My first experience on a multi-user UNIX system back in the 80’s was on SunOS, so the concept of Berkley UNIX was one that was ingrained in me very early. I went from that experience to writing and maintaining a cross-platform GUI programming language (roughly based on Pascal) that ran on OS/2, Windows, AIX, HP/UX and Solaris.
At one point, I heard about Linux and managed to cobble together a machine that I thought could run it. I was surprised that my 8-bit ISA SCSI card (yes, this was pre 1.x Linux) wasn’t fully supported so I hacked on the driver source until I could actually boot it. I managed to get our cross-platform programming language ported to Linux over the span of a few years and really enjoyed the freedom that came with an open source system.
From there, I moved into doing Windows programming on the .NET platform in C# for many, many years. Recently, I moved into the open source world doing Java and JavaScript web applications where the UI is completely decoupled from the middle tier via a REST API that the middle tier expresses.
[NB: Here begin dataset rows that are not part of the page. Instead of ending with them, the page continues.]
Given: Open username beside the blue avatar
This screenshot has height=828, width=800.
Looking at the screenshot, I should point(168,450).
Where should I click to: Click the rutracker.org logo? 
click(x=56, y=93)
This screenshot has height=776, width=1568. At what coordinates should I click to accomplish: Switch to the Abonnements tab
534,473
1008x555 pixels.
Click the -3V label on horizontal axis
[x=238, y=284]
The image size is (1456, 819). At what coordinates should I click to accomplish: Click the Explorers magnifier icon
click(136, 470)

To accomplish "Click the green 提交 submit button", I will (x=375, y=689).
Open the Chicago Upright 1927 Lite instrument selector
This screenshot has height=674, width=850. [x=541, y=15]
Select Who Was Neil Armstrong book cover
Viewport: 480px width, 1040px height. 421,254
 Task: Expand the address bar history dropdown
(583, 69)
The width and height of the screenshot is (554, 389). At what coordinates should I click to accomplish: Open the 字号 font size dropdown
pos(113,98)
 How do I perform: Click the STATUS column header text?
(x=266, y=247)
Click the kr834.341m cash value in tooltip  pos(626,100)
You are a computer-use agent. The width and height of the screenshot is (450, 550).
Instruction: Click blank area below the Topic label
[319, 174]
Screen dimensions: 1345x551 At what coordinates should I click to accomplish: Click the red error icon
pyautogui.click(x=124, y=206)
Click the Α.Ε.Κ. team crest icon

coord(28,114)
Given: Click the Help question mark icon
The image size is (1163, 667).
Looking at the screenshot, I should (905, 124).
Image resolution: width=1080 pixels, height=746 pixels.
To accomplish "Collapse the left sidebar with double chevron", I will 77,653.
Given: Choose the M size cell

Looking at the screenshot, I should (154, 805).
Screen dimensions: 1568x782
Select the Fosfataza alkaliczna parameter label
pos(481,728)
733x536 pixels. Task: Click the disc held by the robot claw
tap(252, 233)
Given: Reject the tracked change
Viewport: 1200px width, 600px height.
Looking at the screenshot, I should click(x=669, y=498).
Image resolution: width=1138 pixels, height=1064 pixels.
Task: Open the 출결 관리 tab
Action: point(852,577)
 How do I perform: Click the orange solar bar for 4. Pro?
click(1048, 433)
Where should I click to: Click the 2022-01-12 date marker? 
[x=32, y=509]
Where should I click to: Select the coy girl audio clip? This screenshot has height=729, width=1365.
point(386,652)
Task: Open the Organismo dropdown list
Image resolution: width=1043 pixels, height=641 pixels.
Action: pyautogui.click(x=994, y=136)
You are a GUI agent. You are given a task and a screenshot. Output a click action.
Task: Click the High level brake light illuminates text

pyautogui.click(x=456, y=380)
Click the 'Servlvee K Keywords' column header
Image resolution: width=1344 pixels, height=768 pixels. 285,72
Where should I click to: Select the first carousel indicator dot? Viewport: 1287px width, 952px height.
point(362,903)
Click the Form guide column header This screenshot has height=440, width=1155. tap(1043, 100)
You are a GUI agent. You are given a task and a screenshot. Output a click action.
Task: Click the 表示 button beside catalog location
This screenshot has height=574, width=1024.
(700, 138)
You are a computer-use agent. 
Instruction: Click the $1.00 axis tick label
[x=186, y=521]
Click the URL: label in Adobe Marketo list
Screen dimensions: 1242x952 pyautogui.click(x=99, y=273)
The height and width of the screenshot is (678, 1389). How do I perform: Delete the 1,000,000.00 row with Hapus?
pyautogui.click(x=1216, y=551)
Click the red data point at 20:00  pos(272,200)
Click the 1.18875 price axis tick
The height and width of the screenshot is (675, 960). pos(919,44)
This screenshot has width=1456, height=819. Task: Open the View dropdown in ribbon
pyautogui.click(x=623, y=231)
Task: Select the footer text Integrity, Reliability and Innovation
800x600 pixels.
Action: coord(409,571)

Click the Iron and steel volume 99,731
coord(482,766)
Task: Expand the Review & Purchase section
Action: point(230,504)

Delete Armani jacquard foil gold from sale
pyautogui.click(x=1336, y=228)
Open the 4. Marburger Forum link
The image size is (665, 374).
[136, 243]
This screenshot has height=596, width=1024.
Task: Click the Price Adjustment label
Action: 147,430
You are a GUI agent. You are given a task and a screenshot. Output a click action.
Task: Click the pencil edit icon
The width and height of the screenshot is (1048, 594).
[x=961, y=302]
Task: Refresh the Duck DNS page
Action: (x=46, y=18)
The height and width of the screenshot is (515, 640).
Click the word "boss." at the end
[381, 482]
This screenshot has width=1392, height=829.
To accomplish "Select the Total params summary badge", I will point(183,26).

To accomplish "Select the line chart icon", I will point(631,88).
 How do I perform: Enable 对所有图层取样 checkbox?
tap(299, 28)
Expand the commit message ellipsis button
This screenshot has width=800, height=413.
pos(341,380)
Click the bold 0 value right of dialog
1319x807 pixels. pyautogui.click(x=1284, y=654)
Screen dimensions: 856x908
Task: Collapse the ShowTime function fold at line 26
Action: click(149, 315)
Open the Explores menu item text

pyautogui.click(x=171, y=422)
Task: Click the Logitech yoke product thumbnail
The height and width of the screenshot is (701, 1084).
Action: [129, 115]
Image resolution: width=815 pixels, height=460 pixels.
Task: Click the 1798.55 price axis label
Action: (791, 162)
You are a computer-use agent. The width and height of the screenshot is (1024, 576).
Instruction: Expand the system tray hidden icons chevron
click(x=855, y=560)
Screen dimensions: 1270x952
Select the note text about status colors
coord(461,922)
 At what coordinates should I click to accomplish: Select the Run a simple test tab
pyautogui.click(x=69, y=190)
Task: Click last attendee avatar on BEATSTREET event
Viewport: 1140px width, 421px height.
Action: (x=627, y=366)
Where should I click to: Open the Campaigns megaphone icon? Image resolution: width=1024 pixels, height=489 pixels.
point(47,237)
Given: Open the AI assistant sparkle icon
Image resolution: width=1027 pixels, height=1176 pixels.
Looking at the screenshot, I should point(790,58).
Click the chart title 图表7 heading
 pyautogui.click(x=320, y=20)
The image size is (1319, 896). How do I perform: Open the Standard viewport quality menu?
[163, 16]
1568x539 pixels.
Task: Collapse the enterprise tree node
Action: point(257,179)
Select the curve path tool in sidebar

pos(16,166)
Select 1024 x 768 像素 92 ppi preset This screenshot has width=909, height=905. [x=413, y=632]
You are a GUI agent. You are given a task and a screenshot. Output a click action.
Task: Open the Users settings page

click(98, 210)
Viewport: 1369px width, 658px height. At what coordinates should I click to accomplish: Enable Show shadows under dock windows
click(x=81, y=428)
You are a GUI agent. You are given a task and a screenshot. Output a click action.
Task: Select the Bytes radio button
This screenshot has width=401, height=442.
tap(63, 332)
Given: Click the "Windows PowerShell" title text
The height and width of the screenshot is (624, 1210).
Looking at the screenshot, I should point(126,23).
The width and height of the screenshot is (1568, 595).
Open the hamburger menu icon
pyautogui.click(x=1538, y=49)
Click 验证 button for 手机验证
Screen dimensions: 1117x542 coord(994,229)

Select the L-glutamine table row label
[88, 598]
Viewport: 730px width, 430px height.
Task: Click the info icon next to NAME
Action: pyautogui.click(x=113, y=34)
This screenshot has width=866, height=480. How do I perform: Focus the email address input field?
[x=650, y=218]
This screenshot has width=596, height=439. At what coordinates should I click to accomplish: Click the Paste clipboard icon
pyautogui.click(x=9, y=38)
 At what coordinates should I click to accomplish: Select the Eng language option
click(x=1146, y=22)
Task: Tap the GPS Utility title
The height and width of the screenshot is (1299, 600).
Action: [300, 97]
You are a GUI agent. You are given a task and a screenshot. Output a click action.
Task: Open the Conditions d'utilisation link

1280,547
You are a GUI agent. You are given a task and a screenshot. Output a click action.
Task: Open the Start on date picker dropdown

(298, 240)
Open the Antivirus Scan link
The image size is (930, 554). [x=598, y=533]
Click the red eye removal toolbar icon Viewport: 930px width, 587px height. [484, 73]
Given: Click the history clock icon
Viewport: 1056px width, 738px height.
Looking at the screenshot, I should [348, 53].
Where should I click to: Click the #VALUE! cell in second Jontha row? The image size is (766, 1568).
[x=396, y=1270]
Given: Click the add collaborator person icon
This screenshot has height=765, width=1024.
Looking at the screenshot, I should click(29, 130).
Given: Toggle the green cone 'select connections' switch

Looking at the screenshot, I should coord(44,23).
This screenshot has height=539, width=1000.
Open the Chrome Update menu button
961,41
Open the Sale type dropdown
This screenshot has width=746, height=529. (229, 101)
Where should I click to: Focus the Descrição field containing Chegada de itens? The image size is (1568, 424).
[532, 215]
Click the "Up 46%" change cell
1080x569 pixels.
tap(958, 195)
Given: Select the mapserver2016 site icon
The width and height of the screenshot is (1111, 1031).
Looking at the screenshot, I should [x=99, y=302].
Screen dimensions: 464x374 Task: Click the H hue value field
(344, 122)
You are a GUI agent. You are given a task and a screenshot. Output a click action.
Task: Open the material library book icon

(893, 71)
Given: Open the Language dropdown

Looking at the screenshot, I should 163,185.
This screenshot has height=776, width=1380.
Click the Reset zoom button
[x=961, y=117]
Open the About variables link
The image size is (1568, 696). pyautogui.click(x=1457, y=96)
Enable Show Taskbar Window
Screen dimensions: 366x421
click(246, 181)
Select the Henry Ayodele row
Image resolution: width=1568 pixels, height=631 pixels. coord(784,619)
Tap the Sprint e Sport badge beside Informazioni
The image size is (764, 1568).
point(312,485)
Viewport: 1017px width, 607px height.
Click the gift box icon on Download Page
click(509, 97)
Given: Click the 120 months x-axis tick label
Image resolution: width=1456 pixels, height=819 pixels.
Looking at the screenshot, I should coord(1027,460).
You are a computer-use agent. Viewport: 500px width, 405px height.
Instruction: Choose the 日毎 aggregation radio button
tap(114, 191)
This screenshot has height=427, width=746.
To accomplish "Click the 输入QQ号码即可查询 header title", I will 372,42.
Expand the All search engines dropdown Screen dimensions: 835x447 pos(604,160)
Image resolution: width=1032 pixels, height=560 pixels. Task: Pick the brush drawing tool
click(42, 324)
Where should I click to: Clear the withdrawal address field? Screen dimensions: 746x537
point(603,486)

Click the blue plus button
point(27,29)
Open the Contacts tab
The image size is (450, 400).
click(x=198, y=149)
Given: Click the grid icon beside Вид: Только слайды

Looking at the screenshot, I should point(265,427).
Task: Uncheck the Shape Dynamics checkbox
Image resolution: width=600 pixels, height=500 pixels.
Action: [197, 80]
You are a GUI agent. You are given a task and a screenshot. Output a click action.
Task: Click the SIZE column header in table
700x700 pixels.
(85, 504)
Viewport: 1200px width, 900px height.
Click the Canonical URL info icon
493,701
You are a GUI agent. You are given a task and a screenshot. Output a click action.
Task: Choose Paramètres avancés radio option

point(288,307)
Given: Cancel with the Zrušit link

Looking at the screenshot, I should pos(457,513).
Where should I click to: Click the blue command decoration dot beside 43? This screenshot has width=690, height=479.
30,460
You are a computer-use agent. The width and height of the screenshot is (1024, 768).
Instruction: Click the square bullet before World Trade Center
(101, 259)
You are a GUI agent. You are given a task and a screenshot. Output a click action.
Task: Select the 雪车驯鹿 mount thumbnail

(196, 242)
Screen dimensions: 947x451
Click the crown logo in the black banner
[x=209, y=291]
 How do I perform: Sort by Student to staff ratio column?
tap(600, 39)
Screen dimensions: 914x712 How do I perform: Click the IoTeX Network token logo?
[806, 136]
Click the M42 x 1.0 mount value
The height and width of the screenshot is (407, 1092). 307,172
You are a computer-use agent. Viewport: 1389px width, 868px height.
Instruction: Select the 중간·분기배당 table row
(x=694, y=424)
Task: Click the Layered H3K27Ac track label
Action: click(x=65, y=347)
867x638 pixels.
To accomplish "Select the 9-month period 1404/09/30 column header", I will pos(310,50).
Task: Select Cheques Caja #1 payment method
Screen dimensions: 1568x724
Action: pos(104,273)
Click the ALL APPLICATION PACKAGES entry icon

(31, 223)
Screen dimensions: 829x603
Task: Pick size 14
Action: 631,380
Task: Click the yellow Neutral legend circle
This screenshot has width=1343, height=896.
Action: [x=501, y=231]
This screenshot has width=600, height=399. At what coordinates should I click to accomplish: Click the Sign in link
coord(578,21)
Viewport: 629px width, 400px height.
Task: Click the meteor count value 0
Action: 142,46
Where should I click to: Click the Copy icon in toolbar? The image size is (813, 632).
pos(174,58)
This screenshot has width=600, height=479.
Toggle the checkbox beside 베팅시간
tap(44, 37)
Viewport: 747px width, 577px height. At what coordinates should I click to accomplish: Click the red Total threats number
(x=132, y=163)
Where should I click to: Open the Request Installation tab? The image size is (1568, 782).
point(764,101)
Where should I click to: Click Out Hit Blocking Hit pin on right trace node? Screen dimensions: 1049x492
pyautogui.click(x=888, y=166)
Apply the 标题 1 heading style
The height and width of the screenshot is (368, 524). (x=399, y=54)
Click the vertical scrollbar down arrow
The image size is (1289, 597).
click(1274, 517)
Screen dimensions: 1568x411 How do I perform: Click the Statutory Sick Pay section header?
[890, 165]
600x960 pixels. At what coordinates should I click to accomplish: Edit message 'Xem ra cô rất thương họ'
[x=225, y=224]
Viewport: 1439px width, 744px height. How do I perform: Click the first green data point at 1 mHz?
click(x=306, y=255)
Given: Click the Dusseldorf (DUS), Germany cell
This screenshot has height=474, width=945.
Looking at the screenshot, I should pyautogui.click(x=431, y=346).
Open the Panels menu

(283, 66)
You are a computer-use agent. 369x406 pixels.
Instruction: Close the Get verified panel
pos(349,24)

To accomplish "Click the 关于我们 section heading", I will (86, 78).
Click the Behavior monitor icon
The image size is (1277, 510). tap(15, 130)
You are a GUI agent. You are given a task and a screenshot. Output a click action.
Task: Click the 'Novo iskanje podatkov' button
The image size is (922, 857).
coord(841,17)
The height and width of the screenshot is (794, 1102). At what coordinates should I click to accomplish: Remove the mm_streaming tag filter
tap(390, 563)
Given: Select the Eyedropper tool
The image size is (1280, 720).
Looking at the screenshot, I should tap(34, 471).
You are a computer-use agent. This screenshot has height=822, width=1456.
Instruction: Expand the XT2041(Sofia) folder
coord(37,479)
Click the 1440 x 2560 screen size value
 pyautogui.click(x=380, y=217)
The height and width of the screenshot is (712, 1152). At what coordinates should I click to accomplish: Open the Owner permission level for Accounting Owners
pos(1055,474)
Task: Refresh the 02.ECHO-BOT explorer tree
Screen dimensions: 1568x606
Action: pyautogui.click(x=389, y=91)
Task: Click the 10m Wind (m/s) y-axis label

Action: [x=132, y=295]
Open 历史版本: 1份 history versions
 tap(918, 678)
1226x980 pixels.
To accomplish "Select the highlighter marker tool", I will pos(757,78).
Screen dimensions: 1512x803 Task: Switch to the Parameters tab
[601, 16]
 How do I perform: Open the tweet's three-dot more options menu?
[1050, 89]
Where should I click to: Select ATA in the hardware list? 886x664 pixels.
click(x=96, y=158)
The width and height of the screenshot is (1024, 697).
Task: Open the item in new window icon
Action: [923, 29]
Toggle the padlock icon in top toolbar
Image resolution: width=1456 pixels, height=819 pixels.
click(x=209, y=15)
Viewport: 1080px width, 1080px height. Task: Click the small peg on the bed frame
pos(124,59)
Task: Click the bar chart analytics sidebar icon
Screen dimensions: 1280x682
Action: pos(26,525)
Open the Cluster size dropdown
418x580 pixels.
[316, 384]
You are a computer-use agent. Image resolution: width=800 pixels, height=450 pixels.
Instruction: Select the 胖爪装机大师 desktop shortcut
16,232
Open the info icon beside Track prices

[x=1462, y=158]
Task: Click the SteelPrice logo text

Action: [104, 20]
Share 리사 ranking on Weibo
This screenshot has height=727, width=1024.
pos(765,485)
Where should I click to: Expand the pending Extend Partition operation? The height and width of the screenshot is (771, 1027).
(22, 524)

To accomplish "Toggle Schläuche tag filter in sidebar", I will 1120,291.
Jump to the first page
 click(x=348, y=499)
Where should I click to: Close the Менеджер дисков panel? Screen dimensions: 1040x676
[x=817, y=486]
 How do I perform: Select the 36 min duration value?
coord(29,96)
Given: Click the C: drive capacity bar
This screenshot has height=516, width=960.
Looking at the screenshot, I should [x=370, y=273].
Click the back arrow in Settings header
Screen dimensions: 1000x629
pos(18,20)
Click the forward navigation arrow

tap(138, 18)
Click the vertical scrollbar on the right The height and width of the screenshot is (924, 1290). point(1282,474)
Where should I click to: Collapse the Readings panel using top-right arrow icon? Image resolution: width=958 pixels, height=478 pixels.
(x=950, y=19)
I re-discovered the BSDs a few years ago and found them to be very compelling. For some reason, I gravitated towards OpenBSD because of the care that the developers take with making sure that the code is clean and that technical debt is not allowed to pile up. The fact that you see features being actively removed from the source tree is something that is very appealing to me – it’s like addition through subtraction. The end result is a very solid and secure platform.
I had been playing around with OpenBSD and wondered if I could get a laptop that ran the OS natively and actually “live” / work from it. I got an old Thinkpad x220 (because my research indicated that this would be a solid platform that was well supported) and got to work.